For the handful of you who read this blog but not my facebook, Kendall was admitted to Milwaukee this morning. The chain of events leading up to me typing that sentence is so convoluted and frustrating that I’m not even sure where to start unleashing the fury of my frustrations. I think in my last post I referenced the “old wives tale” among special needs moms about packing a bag to ward off the admission fairy. Well….apparently we need to work on this urban legend. Because while bringing the bag DID indeed work – it may have worked too well. In spite of my “misgivings” about her wonkiness of the past few days, and the fact that it shocks almost everyone we talk to that she gets discharged on the same day for this procedure, we did in fact finally walk out of the hospital on Monday evening, and got home around 9 pm.

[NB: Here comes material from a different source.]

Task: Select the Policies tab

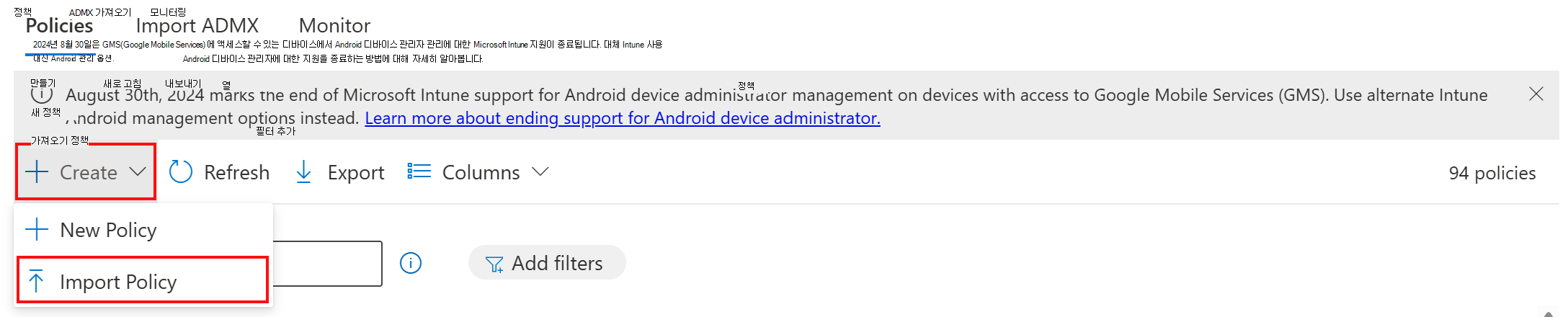Action: pos(59,26)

Now I should back up even further and say that when they called me back to PACU (basically its the first stop recovery room right after surgery, it’s one huge open room with little stations where they park kids and monitor them til they are deemed ready enough to go to the actual recovery room) – it was a shitstorm flurry of activity. Typically I have to peek under blankets to find my child – not yesterday. I knew right then that something was up, but it took a few hours to get the full story. Basically, when the surgeon pulled the picc line out (the line she has had in her arm for the past three weeks which has been the bane of everyone’s existence on manhattan street), it had a lovely clump of “suspiciously fungal mucus” clinging to the tip. From the reports i’ve been able to gather from various nurses, the surgeon basically demanded to have kendall’s main doctors on the phone right then in the middle of surgery and proceeded to rip them up one side and down the other about their lack of attention to detail in keeping this kid infection free, and that they better come up with a hella good plan right then and there or he wasn’t going to discharge her. So in recovery, they were busy measuring her line length, ordering new meds, dealing with the hospital pharmacy, our home delivery pharmacy, and insurance to get a few things put into place. As an almost afterthought, someone ordered a set of blood cultures to be pulled off her BRAND SPANKING NEW NEVER BEEN USED BEFORE line they just put into her chest. I thought it was strange, but didn’t spend too much time dwelling on it as kendall was in and out of consciousness by that point (more in than out luckily) – and was busy pointing at the poor teenage boy next to us who had a woundvac on and was getting lots of IV meds and asking “who dat? what dat sing? why he gets med-sins in hims poke? can i have pink ice cream now? why dat boy just yay-ing dere?”….ugh. dear teenage boy – my extreme apologies. I hope the morphine they were doping you up on made my child’s inquisitiveness disappear into the background.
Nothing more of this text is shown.